Lebih dahsyatnya lagi, tindakan itu disebut-sebut tanpa persetujuan pengurus Komite MAN, dan uang Infak yang dibebankan itu untuk mengganti pinjaman uang dari Koperasi Al Ikhlas Kantor Kementerian Agama Kabupaten Simalungun.
Data diperoleh wartawan Restorasidaily.com, Sabtu (19/9/2026), Plt Kepala MAN Simalungun, Dianti Kesuma Wahyuni SAg telah menandatangani Berita Acara Rapat Komite, Nomor B-642/Ma.02.04/KP..00.1/08/2026, menggunakan kop surat milik MAN Simalungun, Jalan Asahan KM 28, Kelurahan Kerasaan 1, Kabupaten Simalungun, Provinsi Sumatera Utara. Berita acara tersebut tidak turut ditandatangani oleh Ketua Komite MAN, Arbain Simatupang SH, SPd, MM dan Sekretaris Komite MAN, Supardi SE.
Di dalam berita acara tersebut, Dianti Kesuma Wahyuni menjelaskan bahwa tanah seluas 11/2 Rante dibeli seharga Rp180.000.000 (Seratus Delapan Puluh Juta Rupiah), lalu pihaknya mengajukan pinjaman uang Koperasi Al Ikhlas Kemenag Simalungun sebesar Rp200.000.000 (Dua Ratus Juta Rupiah).
Namun Dianti Kesuma Wahyuni tidak menerangkan adanya selisih Rp20.000.000 (Dua Puluh Juta Rupiah), dari pinjaman uang Koperasi dengan harga pembelian tanah, untuk digunakan apa. Ada kemungkinan, itu masuk ke kantong pribadi Dianti Kesuma Wahyuni.
Kemudian, Dianti Kesuma Wahyuni membebankan uang pinjaman koperasi kepada seluruh orang tua siswa, guru honor, guru ASN dan PPK dengan rincian, yakni guru (ASN dan PPPK) diwajibkan berinfak Rp100.000 (Seratus Ribu Rupiah) setiap bulan, guru honor berinfak Rp50.000 (Lima Puluh Ribu Rupiah), serta infak siswa setiap hari Rabu dan Jumat).
Seluruh Orang tua/Wali siswa dipaksa membayar iuran dengan estimasi, Kelas X sebesar Rp200.000, Kelas XI sebesar Rp150.000, dan Kelas XII sebesar Rp100.000, dengan jangka waktu pelunasan selama enam bulan sejak September 2026 hingga Pebruari 2027.

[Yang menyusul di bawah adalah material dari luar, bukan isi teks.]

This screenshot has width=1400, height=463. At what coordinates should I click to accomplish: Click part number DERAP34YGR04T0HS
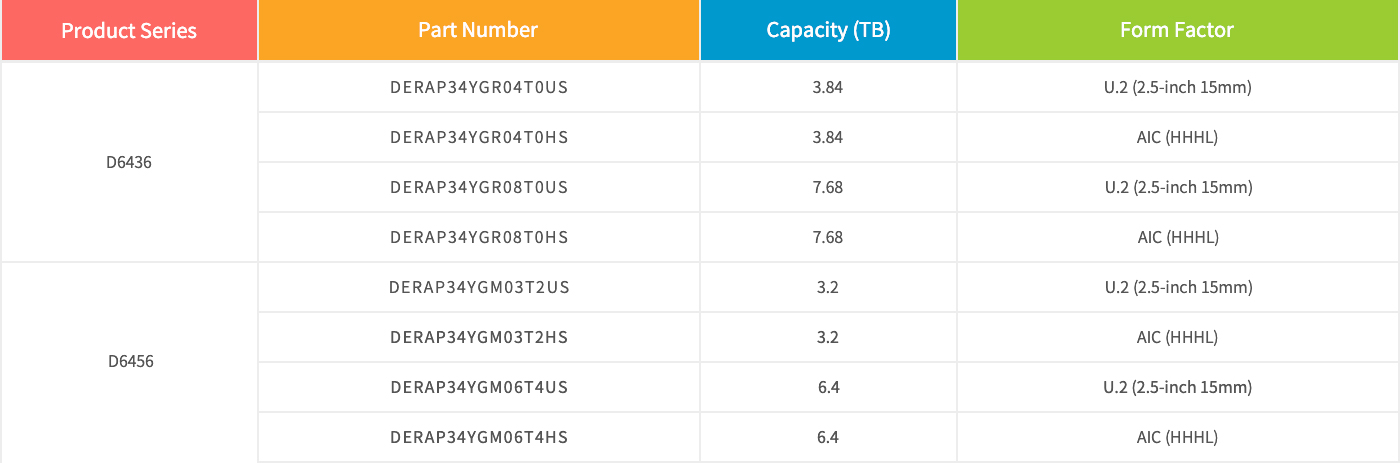click(479, 137)
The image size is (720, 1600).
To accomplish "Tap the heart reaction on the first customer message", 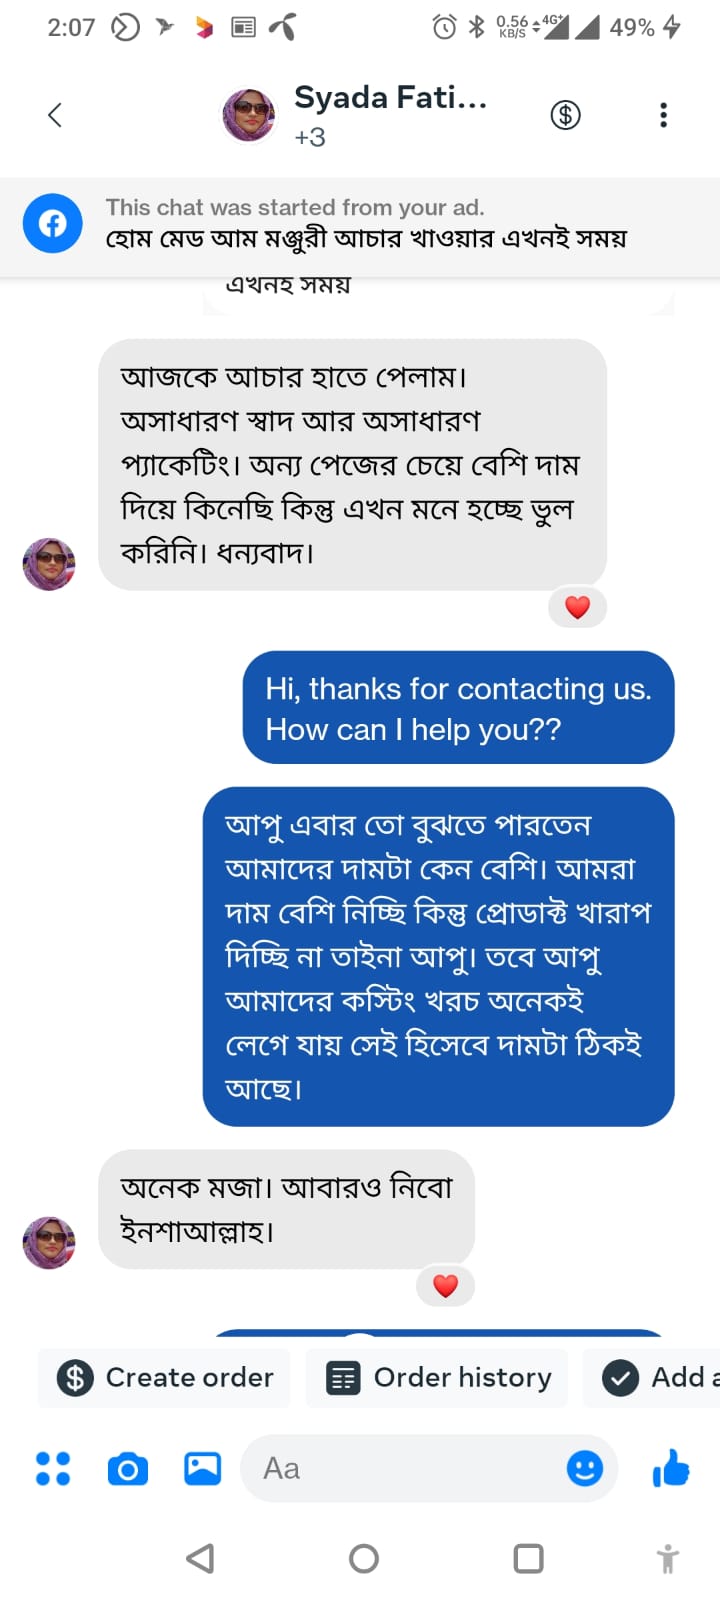I will 577,606.
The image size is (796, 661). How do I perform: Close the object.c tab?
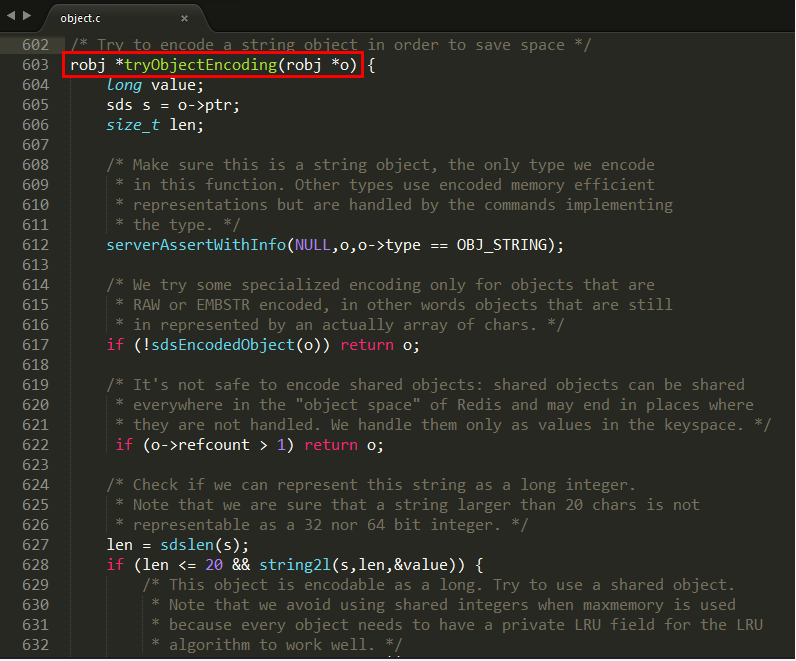[x=184, y=18]
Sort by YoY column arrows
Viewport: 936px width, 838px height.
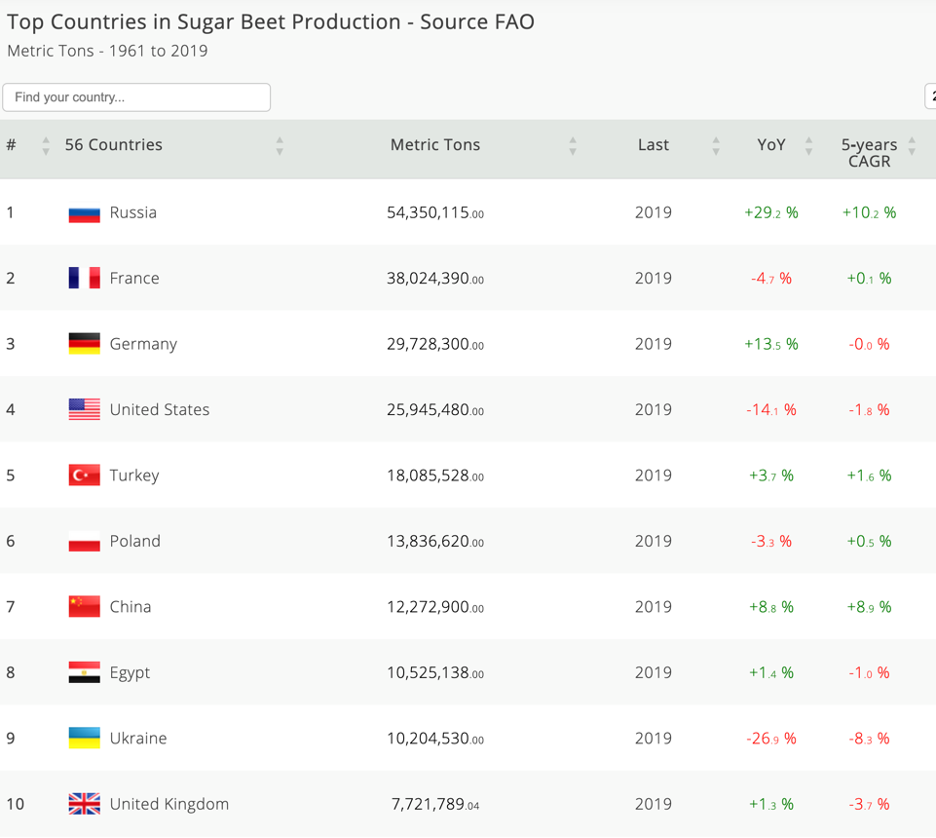coord(809,146)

Plt Kepala MAN Simalungun, Dianti Kesuma Wahyuni SAg, yang coba dikonfirmasi terkait dugaan pungli berkedok Infak untuk pembelian tanah di MAN Simalungun, serta tentang adanya selisih uang sebesar Rp20.000.000 yang tidak diketahui peruntukannya, tidak bersedia memberikan tanggapannya. Tindakan sewenang-wenang Dianti Kesuma Wahyuni disinyalir telah membuat resah para guru dan orang tua siswa MAN Simalungun.(Silok)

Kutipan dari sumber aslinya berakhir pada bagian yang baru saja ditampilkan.